Copy each line of the entries that includes the word "gear".

___ DATA LISTING

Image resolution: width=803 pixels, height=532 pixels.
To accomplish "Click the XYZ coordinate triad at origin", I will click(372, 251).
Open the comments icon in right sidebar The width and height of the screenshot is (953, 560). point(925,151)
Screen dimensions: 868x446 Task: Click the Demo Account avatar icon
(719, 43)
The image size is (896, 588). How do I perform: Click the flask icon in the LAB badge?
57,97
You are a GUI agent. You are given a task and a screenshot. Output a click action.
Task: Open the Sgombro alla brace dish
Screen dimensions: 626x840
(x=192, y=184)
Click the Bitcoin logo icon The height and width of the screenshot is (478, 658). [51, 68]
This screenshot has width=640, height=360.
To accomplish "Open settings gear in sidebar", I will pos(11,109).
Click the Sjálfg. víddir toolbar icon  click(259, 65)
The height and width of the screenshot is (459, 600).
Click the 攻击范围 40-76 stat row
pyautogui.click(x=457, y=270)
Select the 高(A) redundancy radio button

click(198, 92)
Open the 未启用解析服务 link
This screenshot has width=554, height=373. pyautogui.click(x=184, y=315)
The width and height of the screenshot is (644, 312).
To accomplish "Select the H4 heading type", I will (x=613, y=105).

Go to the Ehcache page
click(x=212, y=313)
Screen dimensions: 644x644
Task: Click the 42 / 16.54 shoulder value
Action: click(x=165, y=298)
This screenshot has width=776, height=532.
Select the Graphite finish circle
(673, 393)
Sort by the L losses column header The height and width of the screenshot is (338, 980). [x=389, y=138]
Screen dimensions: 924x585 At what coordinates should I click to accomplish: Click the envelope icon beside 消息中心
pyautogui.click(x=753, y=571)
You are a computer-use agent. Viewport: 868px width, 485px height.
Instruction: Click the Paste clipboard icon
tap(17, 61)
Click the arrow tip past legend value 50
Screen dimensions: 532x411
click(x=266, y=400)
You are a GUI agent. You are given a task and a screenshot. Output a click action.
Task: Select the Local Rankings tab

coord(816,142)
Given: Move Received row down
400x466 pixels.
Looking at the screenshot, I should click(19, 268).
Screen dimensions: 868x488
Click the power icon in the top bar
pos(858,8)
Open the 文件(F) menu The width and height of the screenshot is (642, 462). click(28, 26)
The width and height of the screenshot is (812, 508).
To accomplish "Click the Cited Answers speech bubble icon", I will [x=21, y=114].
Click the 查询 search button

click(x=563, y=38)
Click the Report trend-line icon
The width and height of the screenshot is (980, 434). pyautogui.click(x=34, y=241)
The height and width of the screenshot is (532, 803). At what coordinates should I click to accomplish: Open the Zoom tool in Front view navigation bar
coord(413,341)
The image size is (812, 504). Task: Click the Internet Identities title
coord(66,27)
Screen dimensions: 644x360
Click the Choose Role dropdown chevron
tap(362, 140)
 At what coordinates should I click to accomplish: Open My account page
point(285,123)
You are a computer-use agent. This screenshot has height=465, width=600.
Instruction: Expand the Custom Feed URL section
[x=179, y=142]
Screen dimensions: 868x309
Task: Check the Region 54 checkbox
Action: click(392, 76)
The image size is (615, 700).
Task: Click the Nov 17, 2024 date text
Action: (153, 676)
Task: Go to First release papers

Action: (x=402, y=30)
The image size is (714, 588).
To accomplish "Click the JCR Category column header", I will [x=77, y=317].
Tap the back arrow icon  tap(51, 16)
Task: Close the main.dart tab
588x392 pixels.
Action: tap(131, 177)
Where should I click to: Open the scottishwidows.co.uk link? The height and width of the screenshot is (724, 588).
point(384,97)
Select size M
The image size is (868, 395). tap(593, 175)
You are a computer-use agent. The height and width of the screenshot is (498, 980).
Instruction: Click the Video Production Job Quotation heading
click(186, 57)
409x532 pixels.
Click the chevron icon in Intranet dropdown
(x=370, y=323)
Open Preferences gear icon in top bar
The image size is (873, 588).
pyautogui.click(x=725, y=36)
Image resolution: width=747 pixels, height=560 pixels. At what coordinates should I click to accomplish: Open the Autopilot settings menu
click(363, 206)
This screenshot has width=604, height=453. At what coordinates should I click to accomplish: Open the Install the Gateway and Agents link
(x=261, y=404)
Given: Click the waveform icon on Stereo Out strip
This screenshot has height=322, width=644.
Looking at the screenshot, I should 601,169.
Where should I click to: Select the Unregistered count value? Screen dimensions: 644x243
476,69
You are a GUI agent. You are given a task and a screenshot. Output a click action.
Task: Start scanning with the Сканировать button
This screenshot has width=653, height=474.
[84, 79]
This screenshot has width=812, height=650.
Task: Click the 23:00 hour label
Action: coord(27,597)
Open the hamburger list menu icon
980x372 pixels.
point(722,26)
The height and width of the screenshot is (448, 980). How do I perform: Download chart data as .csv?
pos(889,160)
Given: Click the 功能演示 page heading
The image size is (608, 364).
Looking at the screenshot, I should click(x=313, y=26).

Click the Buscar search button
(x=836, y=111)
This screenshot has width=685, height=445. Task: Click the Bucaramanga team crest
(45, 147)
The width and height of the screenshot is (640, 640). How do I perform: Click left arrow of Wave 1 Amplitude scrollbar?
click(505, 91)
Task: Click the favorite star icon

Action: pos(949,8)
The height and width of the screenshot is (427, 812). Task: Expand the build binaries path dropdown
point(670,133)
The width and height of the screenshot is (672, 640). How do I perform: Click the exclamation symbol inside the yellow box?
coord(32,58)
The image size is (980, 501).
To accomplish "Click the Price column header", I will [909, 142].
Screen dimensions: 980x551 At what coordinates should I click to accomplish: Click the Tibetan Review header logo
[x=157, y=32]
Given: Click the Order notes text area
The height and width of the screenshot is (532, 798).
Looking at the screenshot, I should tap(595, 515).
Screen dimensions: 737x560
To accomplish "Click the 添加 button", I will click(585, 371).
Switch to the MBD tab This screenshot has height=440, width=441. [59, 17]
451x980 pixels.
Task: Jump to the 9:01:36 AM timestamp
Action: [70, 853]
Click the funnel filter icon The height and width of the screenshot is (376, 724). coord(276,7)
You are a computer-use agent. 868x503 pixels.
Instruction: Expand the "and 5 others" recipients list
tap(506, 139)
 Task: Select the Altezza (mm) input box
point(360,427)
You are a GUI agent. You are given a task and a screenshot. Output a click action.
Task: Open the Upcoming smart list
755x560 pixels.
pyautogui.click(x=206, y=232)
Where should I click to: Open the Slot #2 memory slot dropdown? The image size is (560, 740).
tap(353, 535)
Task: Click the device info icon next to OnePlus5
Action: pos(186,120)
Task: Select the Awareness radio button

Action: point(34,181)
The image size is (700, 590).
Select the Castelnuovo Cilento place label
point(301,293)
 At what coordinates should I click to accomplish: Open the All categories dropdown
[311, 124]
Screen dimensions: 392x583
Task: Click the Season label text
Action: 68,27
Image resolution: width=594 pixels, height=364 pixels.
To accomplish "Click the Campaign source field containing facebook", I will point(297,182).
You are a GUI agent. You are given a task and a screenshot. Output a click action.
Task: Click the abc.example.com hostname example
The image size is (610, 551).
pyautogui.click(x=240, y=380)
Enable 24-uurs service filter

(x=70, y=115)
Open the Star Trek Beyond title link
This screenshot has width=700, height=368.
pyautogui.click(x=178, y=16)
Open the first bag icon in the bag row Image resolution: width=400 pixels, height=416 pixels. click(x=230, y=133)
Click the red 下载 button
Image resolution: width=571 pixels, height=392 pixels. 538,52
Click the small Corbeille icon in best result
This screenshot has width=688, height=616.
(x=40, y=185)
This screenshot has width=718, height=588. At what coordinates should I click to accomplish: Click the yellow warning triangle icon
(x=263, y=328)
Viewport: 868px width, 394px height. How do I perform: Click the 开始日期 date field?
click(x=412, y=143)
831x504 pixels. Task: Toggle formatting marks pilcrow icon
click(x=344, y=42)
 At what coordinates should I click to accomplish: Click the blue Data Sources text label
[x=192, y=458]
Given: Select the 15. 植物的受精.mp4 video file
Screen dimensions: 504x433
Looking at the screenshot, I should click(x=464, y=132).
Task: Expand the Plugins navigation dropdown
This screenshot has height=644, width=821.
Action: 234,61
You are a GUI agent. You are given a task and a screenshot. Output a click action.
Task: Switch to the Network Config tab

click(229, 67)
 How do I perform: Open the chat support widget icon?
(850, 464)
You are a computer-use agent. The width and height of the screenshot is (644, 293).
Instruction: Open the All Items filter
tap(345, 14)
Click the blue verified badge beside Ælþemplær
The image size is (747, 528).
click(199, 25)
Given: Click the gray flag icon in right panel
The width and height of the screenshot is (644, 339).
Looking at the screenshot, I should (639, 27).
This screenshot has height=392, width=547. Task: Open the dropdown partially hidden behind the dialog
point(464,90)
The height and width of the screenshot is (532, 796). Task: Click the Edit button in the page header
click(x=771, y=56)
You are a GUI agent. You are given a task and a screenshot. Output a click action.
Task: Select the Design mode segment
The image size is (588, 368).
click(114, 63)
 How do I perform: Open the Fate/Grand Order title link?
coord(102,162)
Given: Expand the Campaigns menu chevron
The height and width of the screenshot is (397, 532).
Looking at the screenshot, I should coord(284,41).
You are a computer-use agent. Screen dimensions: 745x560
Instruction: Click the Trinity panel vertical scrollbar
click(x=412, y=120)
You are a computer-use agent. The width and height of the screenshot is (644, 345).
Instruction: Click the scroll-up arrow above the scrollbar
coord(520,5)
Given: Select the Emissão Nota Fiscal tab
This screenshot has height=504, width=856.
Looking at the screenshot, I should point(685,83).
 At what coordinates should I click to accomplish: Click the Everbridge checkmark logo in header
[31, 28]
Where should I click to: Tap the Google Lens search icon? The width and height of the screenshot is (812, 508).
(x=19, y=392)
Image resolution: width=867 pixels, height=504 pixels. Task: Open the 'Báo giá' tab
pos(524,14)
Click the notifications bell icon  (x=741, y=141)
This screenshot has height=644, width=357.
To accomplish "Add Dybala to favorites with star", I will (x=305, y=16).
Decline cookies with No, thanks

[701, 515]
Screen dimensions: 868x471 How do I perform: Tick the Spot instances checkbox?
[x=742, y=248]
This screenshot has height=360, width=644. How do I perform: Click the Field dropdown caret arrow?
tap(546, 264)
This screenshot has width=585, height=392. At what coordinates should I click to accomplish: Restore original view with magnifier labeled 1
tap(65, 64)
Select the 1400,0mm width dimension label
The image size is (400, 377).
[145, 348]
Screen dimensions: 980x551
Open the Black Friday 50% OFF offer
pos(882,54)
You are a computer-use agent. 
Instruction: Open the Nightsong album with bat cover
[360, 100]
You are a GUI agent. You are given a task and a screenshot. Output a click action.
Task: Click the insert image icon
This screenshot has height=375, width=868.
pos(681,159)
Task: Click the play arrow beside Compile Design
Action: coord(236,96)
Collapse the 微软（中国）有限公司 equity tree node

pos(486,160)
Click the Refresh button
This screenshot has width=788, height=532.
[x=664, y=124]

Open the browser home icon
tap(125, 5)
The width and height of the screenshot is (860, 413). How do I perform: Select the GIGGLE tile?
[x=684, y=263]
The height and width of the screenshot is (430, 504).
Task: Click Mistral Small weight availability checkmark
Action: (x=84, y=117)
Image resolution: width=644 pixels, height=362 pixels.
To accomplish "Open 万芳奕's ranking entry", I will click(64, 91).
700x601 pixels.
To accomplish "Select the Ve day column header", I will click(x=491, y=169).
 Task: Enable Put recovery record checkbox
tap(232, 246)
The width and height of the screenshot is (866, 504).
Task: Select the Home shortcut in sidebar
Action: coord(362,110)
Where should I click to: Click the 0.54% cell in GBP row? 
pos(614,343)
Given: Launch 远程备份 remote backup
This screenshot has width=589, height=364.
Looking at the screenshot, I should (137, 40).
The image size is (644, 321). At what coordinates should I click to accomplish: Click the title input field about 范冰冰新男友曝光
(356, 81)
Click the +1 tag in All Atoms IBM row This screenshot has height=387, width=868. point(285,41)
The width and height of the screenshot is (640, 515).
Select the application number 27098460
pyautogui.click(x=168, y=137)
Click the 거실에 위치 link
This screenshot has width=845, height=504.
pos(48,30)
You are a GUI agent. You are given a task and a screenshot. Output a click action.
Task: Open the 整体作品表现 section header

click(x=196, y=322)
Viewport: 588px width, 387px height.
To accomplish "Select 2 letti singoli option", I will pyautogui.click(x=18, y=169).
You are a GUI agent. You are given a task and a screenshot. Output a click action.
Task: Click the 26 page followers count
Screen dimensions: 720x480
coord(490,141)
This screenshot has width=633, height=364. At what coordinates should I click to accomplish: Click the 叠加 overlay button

______

EXPECTED ANSWER |
To accomplish "Open settings gear in sidebar", I will pos(11,109).
Open Preferences gear icon in top bar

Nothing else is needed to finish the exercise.